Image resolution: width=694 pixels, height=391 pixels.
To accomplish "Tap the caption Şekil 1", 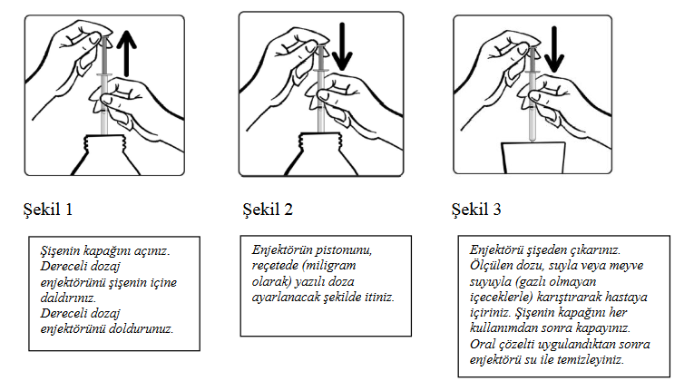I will point(48,210).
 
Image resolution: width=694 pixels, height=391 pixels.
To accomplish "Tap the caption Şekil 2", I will point(268,210).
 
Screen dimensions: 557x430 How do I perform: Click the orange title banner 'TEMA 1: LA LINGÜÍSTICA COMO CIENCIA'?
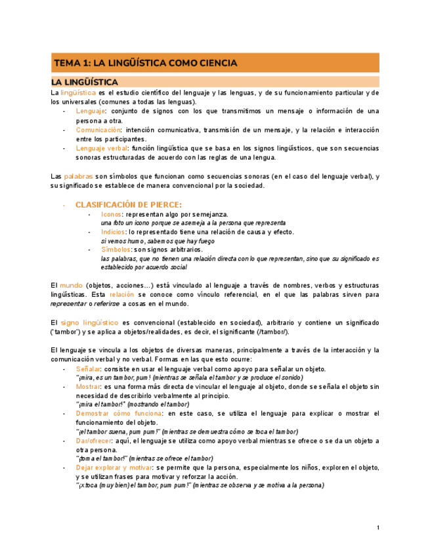pyautogui.click(x=215, y=63)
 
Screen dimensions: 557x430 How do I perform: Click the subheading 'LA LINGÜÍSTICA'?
pyautogui.click(x=85, y=82)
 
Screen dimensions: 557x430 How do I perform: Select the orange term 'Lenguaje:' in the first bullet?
pyautogui.click(x=89, y=111)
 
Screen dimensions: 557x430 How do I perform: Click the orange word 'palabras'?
pyautogui.click(x=78, y=176)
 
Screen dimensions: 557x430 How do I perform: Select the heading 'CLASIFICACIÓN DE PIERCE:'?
pyautogui.click(x=128, y=204)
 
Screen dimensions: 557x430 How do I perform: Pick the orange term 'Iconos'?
pyautogui.click(x=111, y=214)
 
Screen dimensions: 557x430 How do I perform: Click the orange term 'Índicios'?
pyautogui.click(x=113, y=232)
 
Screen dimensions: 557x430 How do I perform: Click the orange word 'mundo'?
pyautogui.click(x=71, y=286)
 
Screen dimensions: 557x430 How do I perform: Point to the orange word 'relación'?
pyautogui.click(x=121, y=295)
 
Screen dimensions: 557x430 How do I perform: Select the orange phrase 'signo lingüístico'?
pyautogui.click(x=89, y=323)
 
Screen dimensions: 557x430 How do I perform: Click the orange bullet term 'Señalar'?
pyautogui.click(x=87, y=369)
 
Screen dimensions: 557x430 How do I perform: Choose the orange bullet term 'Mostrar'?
pyautogui.click(x=88, y=387)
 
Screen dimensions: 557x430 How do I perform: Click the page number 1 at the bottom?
pyautogui.click(x=378, y=528)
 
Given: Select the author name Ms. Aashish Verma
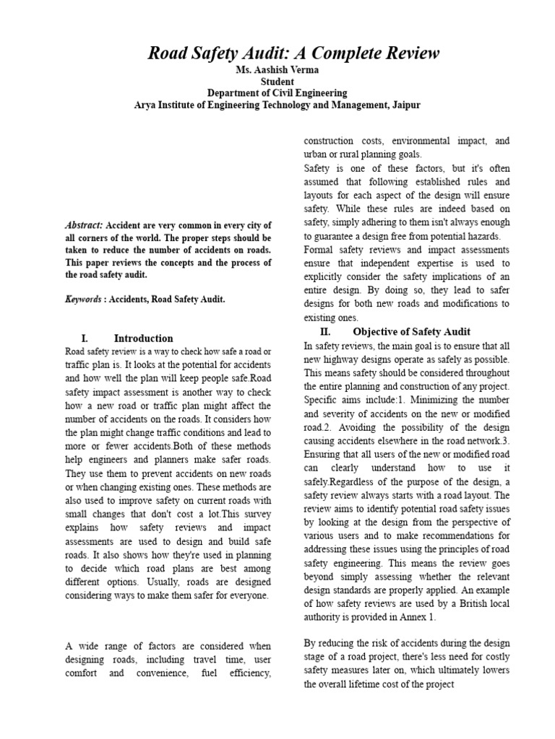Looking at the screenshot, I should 277,71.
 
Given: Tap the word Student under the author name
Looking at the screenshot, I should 278,82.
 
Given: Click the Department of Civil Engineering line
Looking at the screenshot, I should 278,93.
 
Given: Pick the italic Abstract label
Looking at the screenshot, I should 84,225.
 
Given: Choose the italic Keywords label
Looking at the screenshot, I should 83,299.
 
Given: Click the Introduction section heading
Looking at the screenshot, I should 144,338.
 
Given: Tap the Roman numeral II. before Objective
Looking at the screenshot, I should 325,331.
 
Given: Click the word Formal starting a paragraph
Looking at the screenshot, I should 319,250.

EXERCISE TASK: Copy out the stretch of lines from the one containing "bullet term 'Señalar'?" through the one containing "pyautogui.click(x=88, y=387)", both included, keeping every character as it stands.

THE ANSWER:
Screen dimensions: 557x430 How do I perform: Click the orange bullet term 'Señalar'?
pyautogui.click(x=87, y=369)
 
Screen dimensions: 557x430 How do I perform: Choose the orange bullet term 'Mostrar'?
pyautogui.click(x=88, y=387)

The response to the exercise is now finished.